SWR3 Gedanken
„Ach, das habe ich überhaupt nicht über ihn gewusst! Danke, dass sie uns das erzählt haben. So durfte ich ihn noch einmal ganz anders kennenlernen.“ Eine Frau hatte mich nach einer Beerdigung, die ich als Pfarrerin gehalten habe, mit diesen Worten angesprochen.
Wenn ich ein Menschenleben verabschiede und mit der Familie Revue passieren lasse, fällt mir immer wieder auf, wie unglaublich facettenreich unser Leben ist und wie unmöglich es ist, jemanden ganz und gar zu kennen. Je mehr Leute dann beim Beerdigungsgespräch dabei sind, desto mehr Details kommen ans Licht. Die eigenen Kinder wissen oft wenig von der Jugend des Vaters. Die Geschwister können alte Geschichten erzählen, die die Ehefrau noch nie gehört hat. Schulfreundinnen erinnern sich an lustige Anekdoten.

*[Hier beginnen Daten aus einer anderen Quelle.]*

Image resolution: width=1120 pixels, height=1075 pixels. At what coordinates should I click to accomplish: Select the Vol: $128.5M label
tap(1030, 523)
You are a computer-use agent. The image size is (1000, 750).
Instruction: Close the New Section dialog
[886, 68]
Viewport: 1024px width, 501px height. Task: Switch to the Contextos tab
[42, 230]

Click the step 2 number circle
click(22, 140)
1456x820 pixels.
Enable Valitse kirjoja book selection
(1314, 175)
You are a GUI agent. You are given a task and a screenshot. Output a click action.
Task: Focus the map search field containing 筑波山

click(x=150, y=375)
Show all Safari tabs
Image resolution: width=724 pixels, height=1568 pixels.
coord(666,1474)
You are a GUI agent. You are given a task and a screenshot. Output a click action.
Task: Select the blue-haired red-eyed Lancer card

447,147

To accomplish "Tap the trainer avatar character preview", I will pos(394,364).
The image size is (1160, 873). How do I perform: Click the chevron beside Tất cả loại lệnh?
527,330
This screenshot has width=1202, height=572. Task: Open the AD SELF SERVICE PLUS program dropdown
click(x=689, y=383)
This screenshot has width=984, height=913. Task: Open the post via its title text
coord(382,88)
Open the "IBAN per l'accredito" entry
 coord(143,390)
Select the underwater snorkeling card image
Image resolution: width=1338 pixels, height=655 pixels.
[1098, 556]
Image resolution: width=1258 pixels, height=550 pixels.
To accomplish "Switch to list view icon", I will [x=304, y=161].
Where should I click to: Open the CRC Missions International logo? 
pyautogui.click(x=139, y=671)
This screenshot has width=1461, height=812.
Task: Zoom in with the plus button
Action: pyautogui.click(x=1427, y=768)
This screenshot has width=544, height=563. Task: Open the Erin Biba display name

Es ist spannend, wie man dann sehen kann, wie die Erfahrungen, die ein Mensch im Laufe eines Lebens macht, ihn verändern. Wir sind nie ein Leben lang dieselben.
Aber egal, wie viel Geschichten über einen Menschen vor einer Beerdigung erzählt werden: Das ist vor allem das, was andere in einem Menschen gesehen haben. Und das ist vor allem das Äußere: Unser Äußeres bestimmt mit, was jemand von uns denkt und ein Mensch, der immer lächelt und auf Leute zugeht, wird ziemlich sicher immer für happy und selbstbewusst gehalten.
Dazu kommt: Je nach Situation, Ort und Gesellschaft zeigen wir eine Seite von uns und verbergen vielleicht eine andere.
Wer sind wir wirklich?
Beerdigungen haben mir deutlich gemacht: Du kannst einen Menschen immer wieder neu kennenlernen. Du weißt nie alles. Und du solltest niemanden in ein vorgefertigtes Bild quetschen, denn wir sind viel mehr als das.
Allein Gott weiß, wer wir wirklich sind. Und das ist ein schönes Geheimnis.